The City of Dorval lost a lengthy legal fight to prevent the youth protection agency from changing the vocation of its Dorval centre, when the Supreme Court of Canada yesterday refused to hear the city's appeal aimed at blocking the agency's plans.
The city had refused to issue a building permit to Batshaw, armed with a petition containing close to 4,000 signatures from residents opposed to the agency's plans to build high-security units on its property.
Not in city core: Dorval mayor
The existing youth rehabilitation centre is in a residential neighbourhood, and many residents are angry Batshaw will be allowed to proceed.
"The facility for really hardened juveniles, I would say....they shouldn't have that here," said Karin Schoriese, who lives right across the street from the centre.
"We don't want a detention centre of that type of closed unit in our centre core of Dorval," said Dorval Mayor Edgar Rouleau.
No dangerous criminals, agency says
A spokeswoman for Batshaw said Dorval residents need not worry, as dangerous criminals will not be housed in the locked units.
"Most of the youths who are in this closed unit are [there] under the Youth Protection Act," said Pascale Berardino, the coordinator of Batshaw's legal office. "They are not young offenders, per se."
Those teenagers are now being housed at Batshaw's Prévost campus, which began as the Shawbridge reform school for boys more than a century ago.

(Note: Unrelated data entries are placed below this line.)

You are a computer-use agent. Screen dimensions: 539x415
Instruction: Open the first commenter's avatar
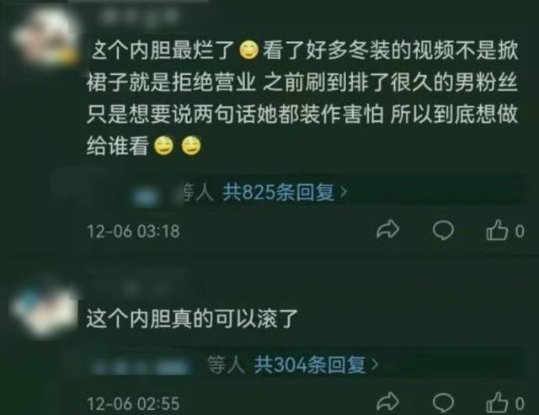[x=44, y=38]
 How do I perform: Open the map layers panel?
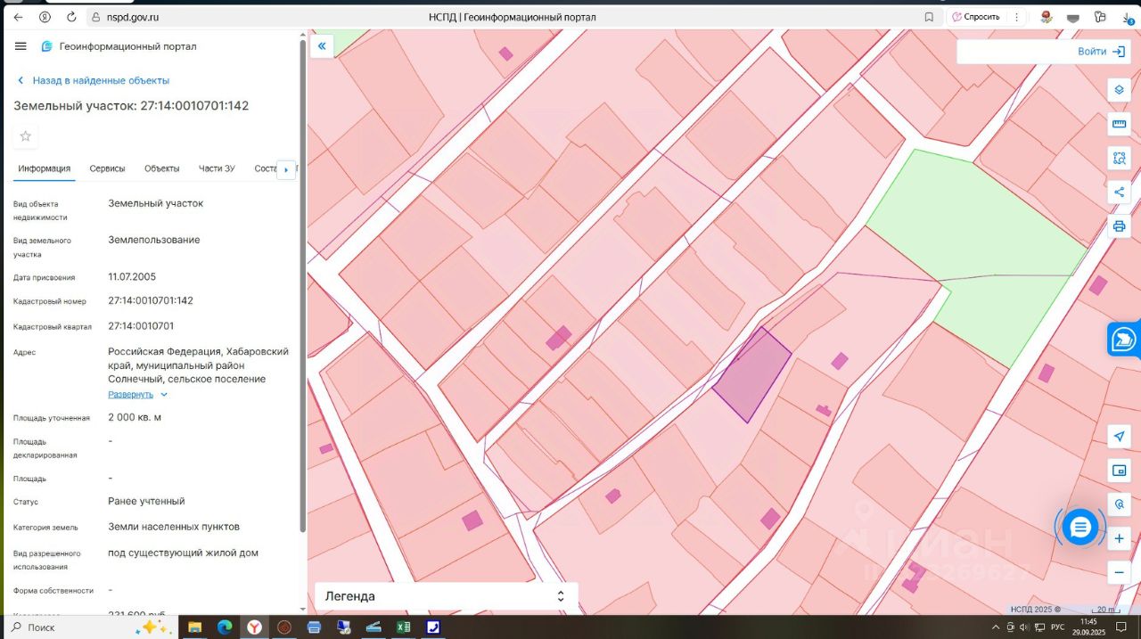tap(1119, 90)
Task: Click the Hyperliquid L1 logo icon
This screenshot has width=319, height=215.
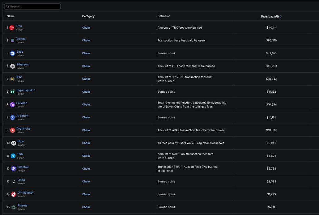Action: 12,92
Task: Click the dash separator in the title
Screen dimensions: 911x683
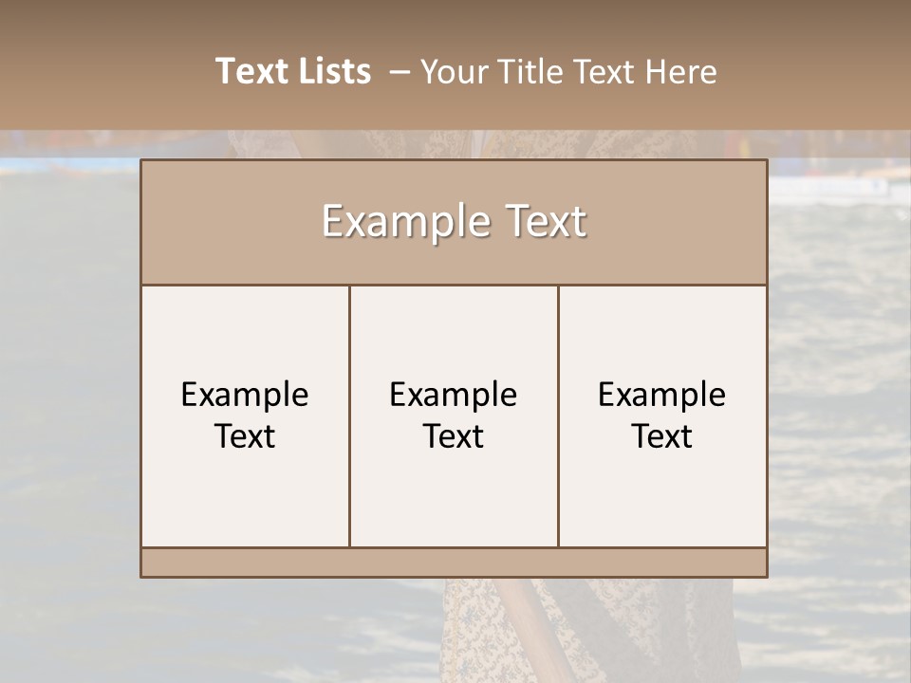Action: [x=400, y=72]
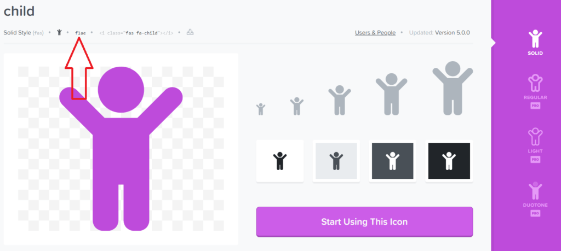Click the SVG download icon
The height and width of the screenshot is (251, 561).
(190, 32)
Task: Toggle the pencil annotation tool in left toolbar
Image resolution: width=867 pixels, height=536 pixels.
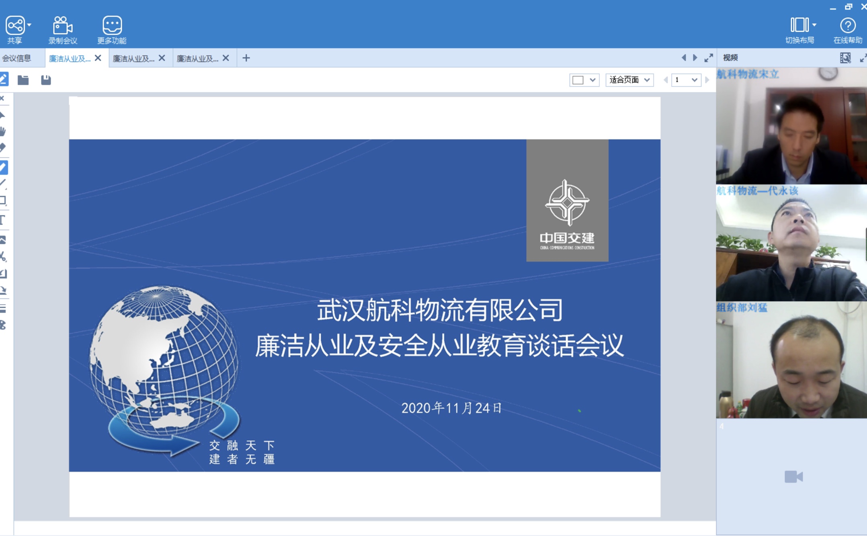Action: [4, 167]
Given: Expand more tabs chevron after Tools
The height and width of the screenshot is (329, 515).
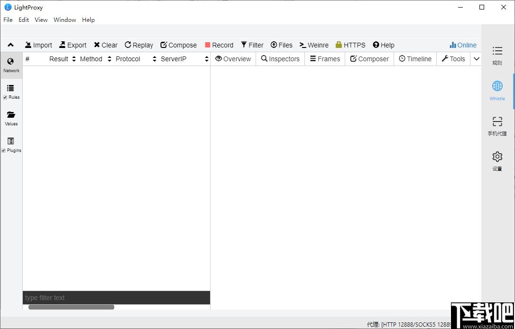Looking at the screenshot, I should tap(476, 59).
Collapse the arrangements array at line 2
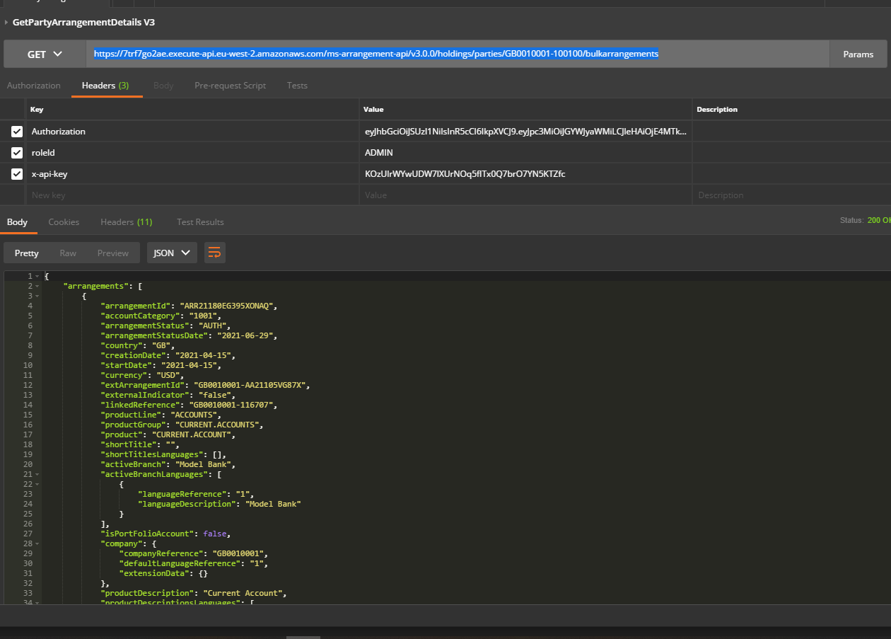This screenshot has height=639, width=891. click(x=37, y=286)
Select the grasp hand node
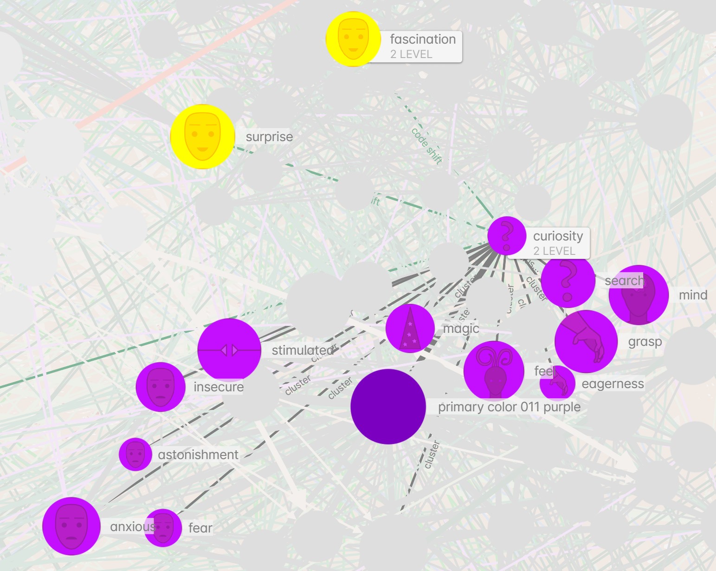Screen dimensions: 716x571 pyautogui.click(x=586, y=342)
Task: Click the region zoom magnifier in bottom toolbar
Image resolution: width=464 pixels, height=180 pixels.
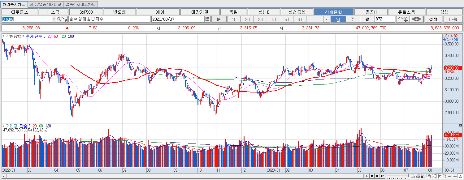Action: [x=444, y=176]
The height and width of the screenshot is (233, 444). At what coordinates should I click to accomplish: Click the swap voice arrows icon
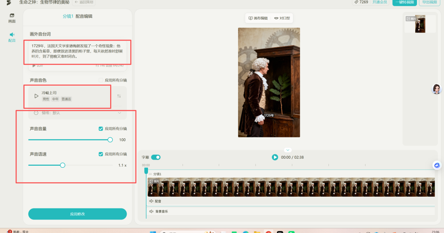point(119,96)
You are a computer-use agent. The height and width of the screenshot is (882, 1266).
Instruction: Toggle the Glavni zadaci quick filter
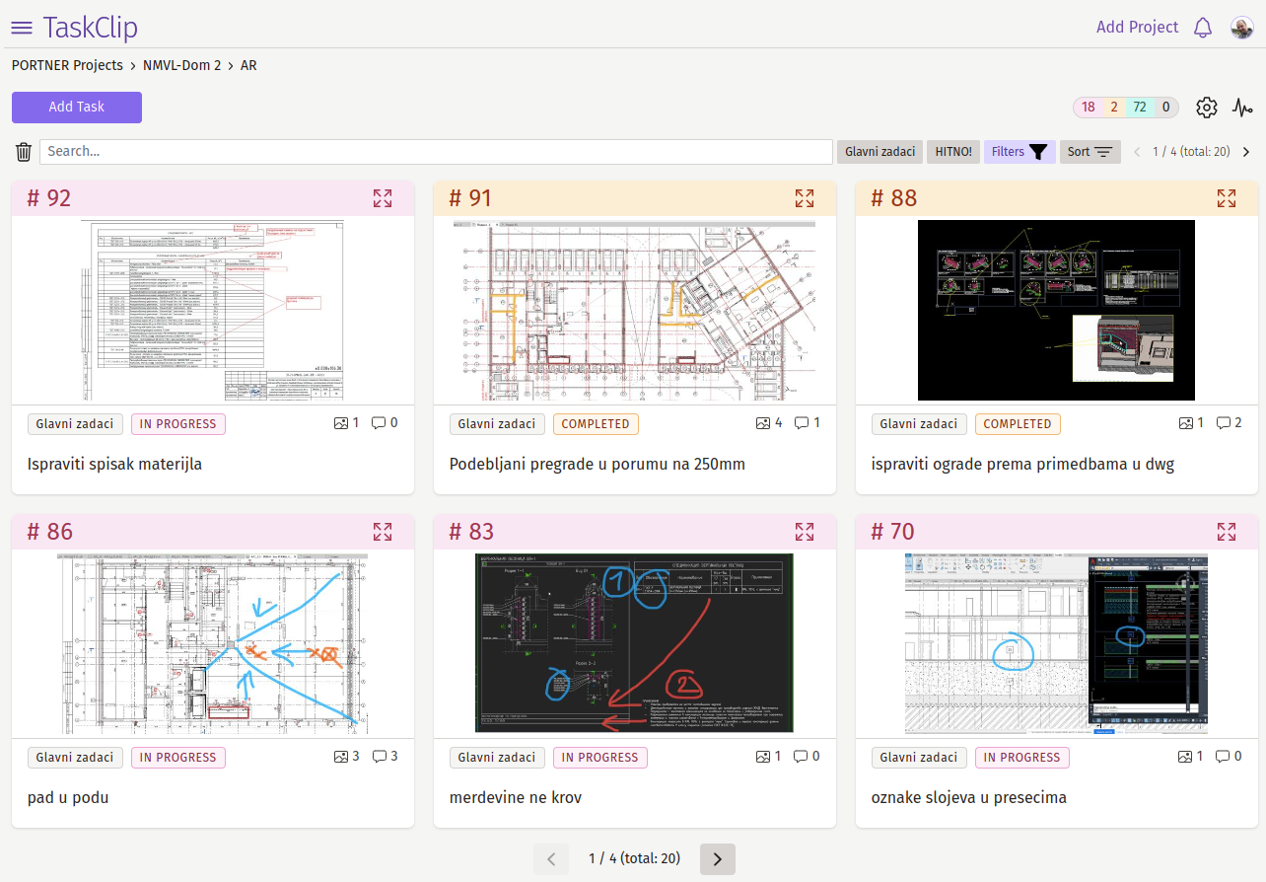point(879,152)
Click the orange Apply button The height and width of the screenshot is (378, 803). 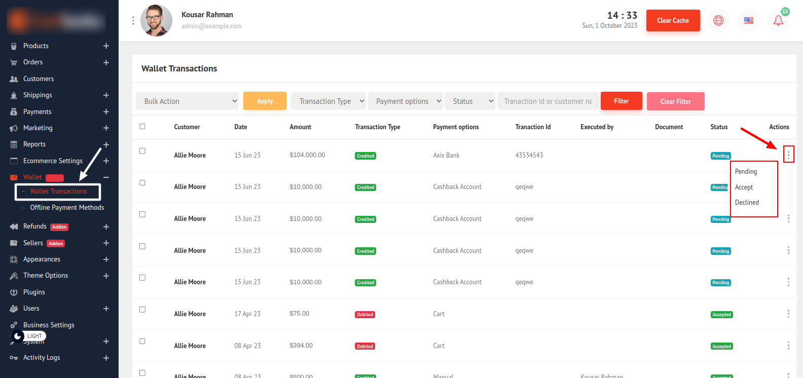[x=265, y=101]
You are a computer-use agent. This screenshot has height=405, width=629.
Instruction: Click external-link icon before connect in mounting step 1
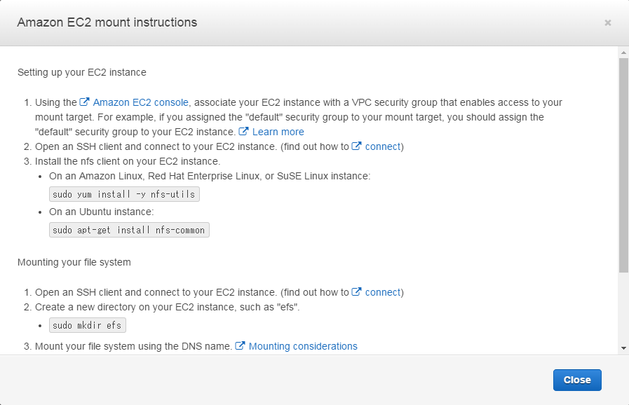356,291
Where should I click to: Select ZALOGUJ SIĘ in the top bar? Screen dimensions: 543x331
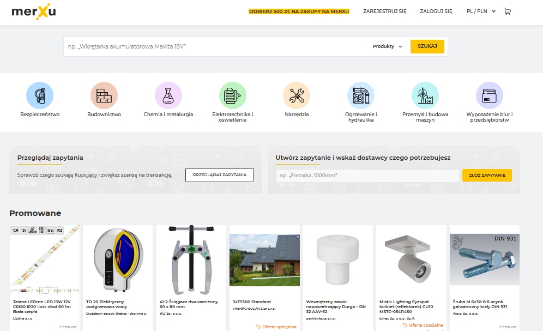tap(435, 10)
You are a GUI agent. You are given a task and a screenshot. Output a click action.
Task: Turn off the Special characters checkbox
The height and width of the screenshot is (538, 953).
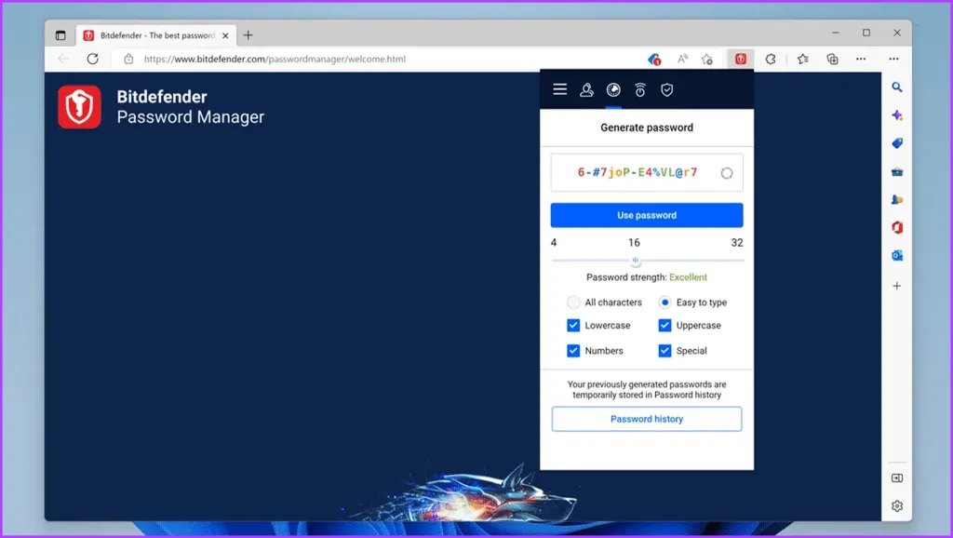664,351
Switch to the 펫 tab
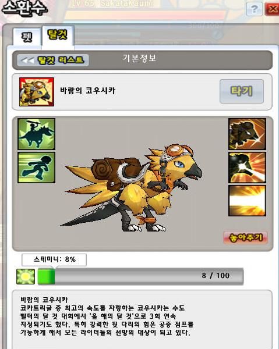 coord(27,37)
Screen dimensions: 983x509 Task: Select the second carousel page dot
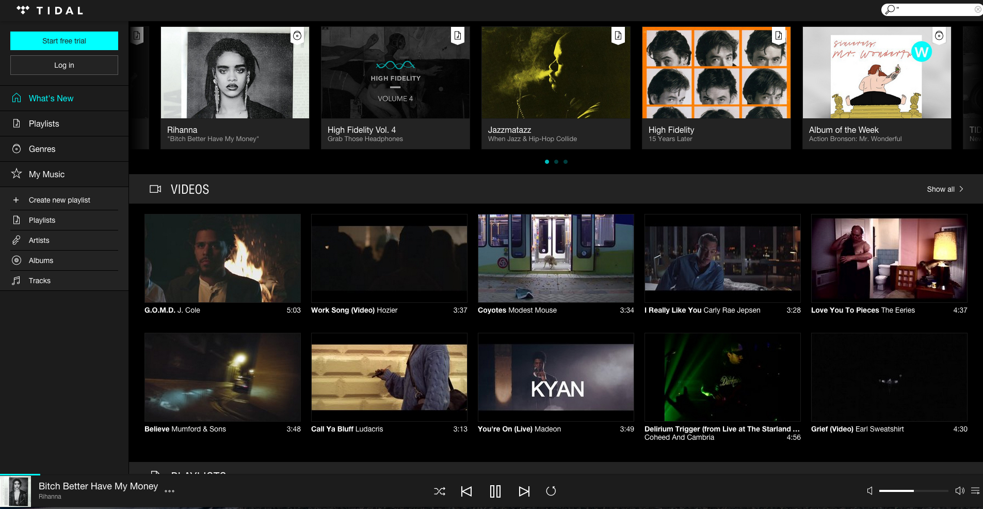(556, 162)
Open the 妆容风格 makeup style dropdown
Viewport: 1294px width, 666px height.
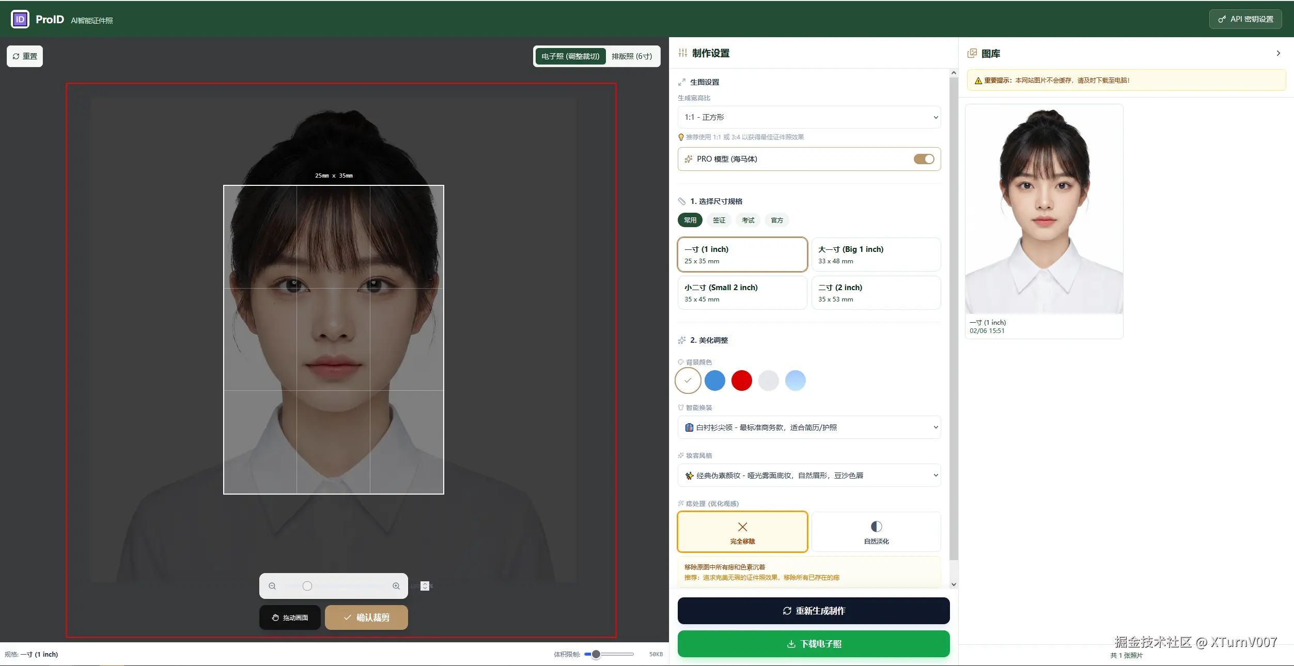pyautogui.click(x=809, y=475)
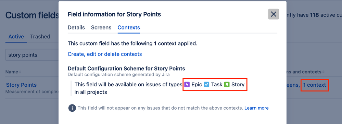Click the info circle icon beside the notice

(x=72, y=108)
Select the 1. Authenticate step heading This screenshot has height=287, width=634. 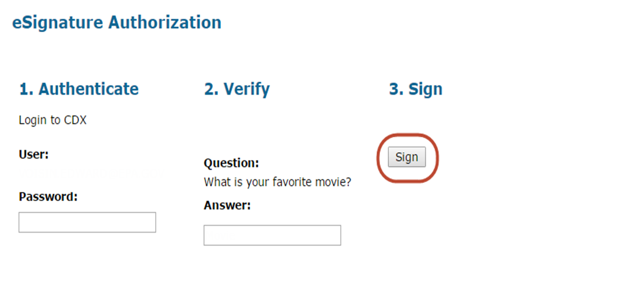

"They are in buildings that are very old," said Berardino.
"They need to be close to their family and in modern facilities, so that we can have our programs being more effective," she said.
Batshaw's expansion project, estimated to cost $30 million when it was proposed nearly five years ago, includes building a brand-new residential centre in Beaconsfield on its Elm Avenue property, which now houses the non-profit Portage substance abuse rehabilitation program for anglophone teens.